The Ministry pointed out that the parties needed to show political will to resolve the conflict. “On our part, we will continue to actively assist Baku and Yerevan in their search for compromises,” the statement said. “We will also continue to make consistent mediation efforts within the OSCE Minsk Group together with the United States and France,” the Russian Foreign Ministry noted.
Pashinyan and Aliyev held talks in Vienna on March 29. On April 15, Moscow hosted a meeting between Russian Foreign Minister Sergey Lavrov and his Azerbaijani and Armenian counterparts. The meeting also involved Personal Representative of the Organisation for Security and Cooperation in Europe (OSCE) Chairperson-in-Office Andrzej Kasprzyk and the Co-Chairs of the OSCE Minsk Group: Igor Popov of Russia, Stephane Visconti of France and Andrew Schofer of the United States. The parties said in a final statement that an agreement had been reached to maintain contacts on the Nagorno-Karabakh issue.
The highland region of Nagorno-Karabakh (or Mountainous Karabakh) is a mostly Armenian-populated enclave inside Azerbaijan’s territory. It is a self-proclaimed independent republic, not recognised by any of the United Nations member states
In 1988, hostilities broke out there between the forces reporting to the Baku government and Armenian residents. In 1994, a ceasefire was reached but relations between Azerbaijan and Armenia has remained strained ever since.
Azerbaijan insists that its territorial integrity be restored and refugees return to Nagorno-Karabakh, which will create conditions for talks on the region’s status. Baku is ready to grant autonomy to the region but is unwilling to hold direct talks with Nagorno-Karabakh.

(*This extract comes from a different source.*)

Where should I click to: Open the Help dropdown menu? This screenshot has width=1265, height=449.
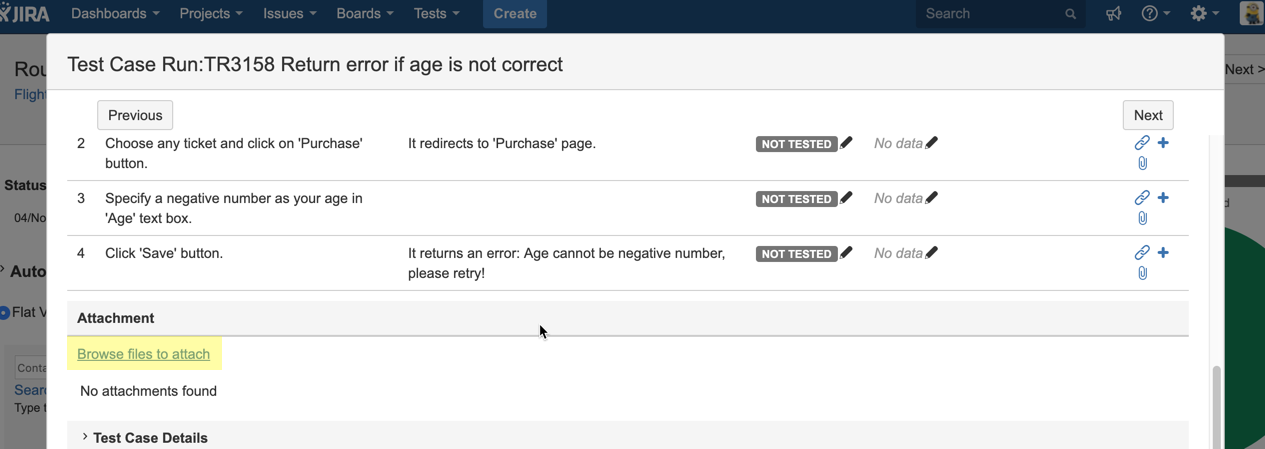pos(1155,14)
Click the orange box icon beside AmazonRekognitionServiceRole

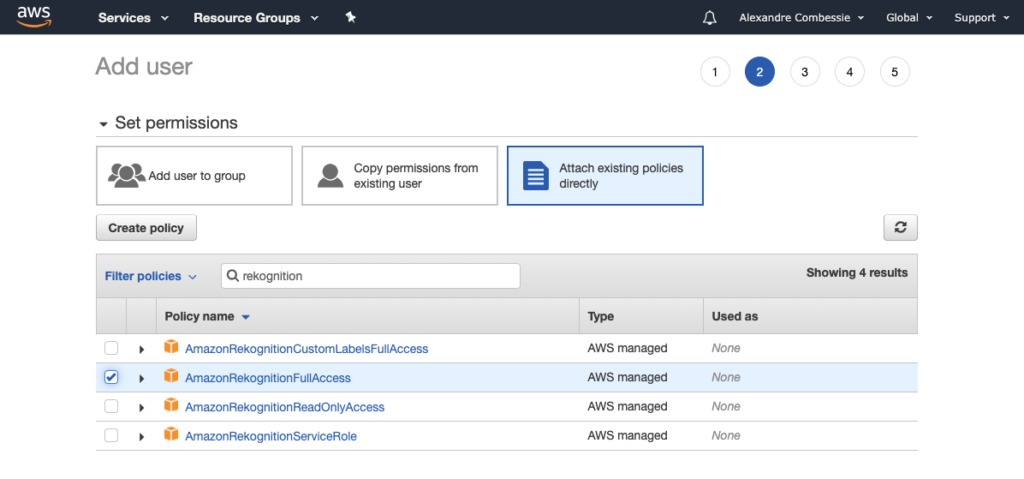pos(171,434)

At the same time, Armenia strongly opposes the region’s reunification with Azerbaijan and says that its right to self-determination should be considered.
Russia, France and the United States co-chair the OSCE Minsk Group, which seeks to broker an end to the conflict. The Group also includes Azerbaijan, Armenia, as well as Belarus, Germany, Italy, Portugal, the Netherlands, Sweden, Finland and Turkey.